• **Alıntı metin**:
◆ ◆ ◆

Çok beğenmedim açıkçası garip bir hikayesi var pek severek okuyamadim ki historical romance en sevdiğim tarz .kitap uzadıkça uzadi sıkıntıdan zor bitirdim :)
Evimdeki Yabancı kitabı elimde baya süründü. Ama kitaba bi türlü bağlanamadım. Kitapta farklı kılınabilecek, olayların farklı yönlerde ilerleyebileceği malzeme varken çok sırandalaştrılmıştı. Elindeki malzeme bence iyi işlenememiş, eğlenceli diyaloglarda mevcut denemezdi. Kitabın sonuda hızlıca karalanmış gibiydi..
http://zamskaa.blogspot.com/2013/12/evimdeki-yabanci.html
Evimdeki Yabancı bir serinin ilk kitabı olmasına rağmen içinde barındırdığı Simon Wade karakteri yazarın başka bir kitabında yer alan bir karakter. Sisters of Willow Pond Serisi'nin üçüncüsü olan The Viscount in Her Bedroom kitabının ana karakteri. Okurken merak edip şöyle bir aradım internette. Simon Wade'in kitabı Türkçe'ye çevirilmemiş. Belki böylesi daha doğru olmuştur. Çünkü kitap o kadar çok yazım hatasıyla doluydu ki içimde emekli olunca bir yayınevinde düzeltmen olma ihtiyacı doğurdu. Hatta bedavaya bile yapabilirim. Edebi bir kitap okumamış olabilirim ama bu ben de düzgün basılmış, özen gösterilmiş bir kitap okumak istiyorum. Olay örgüsü de ne yazık ki yazardan kaynaklı zayıftı. Kız babasından kalan viyolayı istiyor. Adam kızın annesinden kumarda kazanmış ve bunun için iddiaya giriyorlar ki. Kızın bu arada beş parasız evsiz olması içinde bulunduğu çaresizlik göz ardı edilmiş. Saçma sapan bir iddia. Bazı yerler güzeldi ve kitap için umut vaat etse de son sayfalarda referans yazmaları (reverans) tüm umutlarımı aldı gitti. Bu kitaptan güzel bir şey çıkar mıydı bilmiyorum. Kararsız kaldım.

◆ ◆ ◆

• **Hedef konum kayıtları**:
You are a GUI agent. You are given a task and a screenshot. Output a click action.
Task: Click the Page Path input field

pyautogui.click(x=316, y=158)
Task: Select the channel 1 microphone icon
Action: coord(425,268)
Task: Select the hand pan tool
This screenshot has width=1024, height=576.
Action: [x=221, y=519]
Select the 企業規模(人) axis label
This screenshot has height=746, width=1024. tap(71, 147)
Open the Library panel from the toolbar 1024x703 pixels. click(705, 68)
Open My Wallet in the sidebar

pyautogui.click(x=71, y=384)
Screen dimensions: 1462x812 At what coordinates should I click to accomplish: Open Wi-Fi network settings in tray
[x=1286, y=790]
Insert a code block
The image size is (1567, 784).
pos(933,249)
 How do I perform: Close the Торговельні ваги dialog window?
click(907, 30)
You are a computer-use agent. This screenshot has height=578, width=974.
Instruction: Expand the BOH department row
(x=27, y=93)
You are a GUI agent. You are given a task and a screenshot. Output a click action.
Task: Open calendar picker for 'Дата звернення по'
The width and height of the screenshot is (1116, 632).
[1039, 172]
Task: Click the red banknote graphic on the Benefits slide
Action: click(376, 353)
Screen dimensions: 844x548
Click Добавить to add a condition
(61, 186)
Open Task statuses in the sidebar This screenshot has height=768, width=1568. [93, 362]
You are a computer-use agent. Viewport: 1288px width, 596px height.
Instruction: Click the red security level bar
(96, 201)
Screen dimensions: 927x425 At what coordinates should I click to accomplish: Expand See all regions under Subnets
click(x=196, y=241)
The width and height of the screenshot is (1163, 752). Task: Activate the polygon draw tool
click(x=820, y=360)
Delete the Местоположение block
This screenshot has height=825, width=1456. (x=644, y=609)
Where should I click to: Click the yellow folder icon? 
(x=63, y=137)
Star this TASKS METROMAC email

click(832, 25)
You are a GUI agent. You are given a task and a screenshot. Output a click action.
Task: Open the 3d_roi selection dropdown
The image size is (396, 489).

◆ ◆ ◆

• **Alıştırma görevi**:
Aşağıdaki ifadelerin kitap yorumlarıyla örtüşüp örtüşmediğini her biri için evet ya da hayır diyerek belirtin ve kararınızı dayandırdığınız sözleri yorumlardan aynen alıntılayın. (a) Simon Wade karakteri yazarın başka bir kitabında da yer alır. (b) Simon Wade'in kitabı Türkçeye çevrilmiştir. (c) Kız, annesinden kalan viyolayı istiyor. Bu alıştırmada listeye ihtiyaç yoktur.

• **Alıştırmanın cevabı**:
(a) Evet: "Simon Wade karakteri yazarın başka bir kitabında yer alan bir karakter"
(b) Hayır: "Simon Wade'in kitabı Türkçe'ye çevirilmemiş."
(c) Hayır: "Kız babasından kalan viyolayı istiyor."